By MICHELLE AUAMOROMORO
A 15-YEAR-OLD girl diagnosed with a rare heart disease leaves for the US today to undergo an operation.
Freda Dumu was diagnosed with tetralogy of fallot (TOF) when she was 13.
TOF is a rare disease of the heart, according to Pacific International Hospital (PIH) cardiologist Dr Ronald Galicio.
Galicio said he had dealt with several heart diseases while working in the country over the last eight years, but this was his first encounter with TOF disease.
Dumu’s mother Doreen, said doctors had explained the disease to her as a “hole in the heart”.
Galicio further explained this by saying that Dumu had a hole in the septum that divided the heart, causing the blood from the right side of her heart to mix with the blood on the left side.
“There’s an abnormal connection between the left and the right, which is not supposed to be,” he said.
Galicio also said the tube through which the blood from the right side of her heart passed through to get to the left side was tied, restricting blood flow.
“It is quite a complex problem. There are four big problems which will be addressed when Freda goes through surgery,” PIH director Amyna Suitan said.
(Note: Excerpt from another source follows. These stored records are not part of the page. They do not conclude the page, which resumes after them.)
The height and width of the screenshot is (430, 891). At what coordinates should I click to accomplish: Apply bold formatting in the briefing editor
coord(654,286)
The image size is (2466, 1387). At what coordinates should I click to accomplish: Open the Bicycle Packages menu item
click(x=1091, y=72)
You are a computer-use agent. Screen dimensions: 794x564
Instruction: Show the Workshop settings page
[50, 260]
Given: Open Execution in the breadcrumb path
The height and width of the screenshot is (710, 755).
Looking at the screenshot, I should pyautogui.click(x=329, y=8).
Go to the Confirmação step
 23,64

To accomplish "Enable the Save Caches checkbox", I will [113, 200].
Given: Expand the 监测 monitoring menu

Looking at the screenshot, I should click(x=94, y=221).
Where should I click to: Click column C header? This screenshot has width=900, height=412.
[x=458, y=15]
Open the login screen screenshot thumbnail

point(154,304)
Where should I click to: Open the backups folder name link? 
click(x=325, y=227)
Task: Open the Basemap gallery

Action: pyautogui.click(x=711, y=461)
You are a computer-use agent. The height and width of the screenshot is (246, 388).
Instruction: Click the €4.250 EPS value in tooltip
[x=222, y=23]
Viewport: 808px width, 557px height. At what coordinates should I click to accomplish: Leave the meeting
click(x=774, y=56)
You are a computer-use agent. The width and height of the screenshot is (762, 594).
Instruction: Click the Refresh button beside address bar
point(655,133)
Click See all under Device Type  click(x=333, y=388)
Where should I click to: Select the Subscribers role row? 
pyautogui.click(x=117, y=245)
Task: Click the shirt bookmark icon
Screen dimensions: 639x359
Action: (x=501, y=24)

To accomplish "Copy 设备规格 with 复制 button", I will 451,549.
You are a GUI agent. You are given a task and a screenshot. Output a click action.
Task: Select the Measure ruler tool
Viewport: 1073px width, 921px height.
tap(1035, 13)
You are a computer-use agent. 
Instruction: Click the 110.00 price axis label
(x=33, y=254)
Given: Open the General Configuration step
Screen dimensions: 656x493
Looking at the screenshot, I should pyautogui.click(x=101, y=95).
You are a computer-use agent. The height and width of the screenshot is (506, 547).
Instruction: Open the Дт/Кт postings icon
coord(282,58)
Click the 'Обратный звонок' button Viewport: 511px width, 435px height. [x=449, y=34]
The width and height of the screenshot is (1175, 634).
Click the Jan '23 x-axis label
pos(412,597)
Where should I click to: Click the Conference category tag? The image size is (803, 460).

Dumu was referred to Australia for an operation by Port Moresby General Hospital when the disease was first discovered after a scan.
But her family did not have the K200,000 that was needed for the surgery.
However, in a press conference held yesterday at PIH, several partners who contributed in one way or another to assist Dumu, announced that she would be travelling with her mother to the US for the operation, and would be offered free treatment.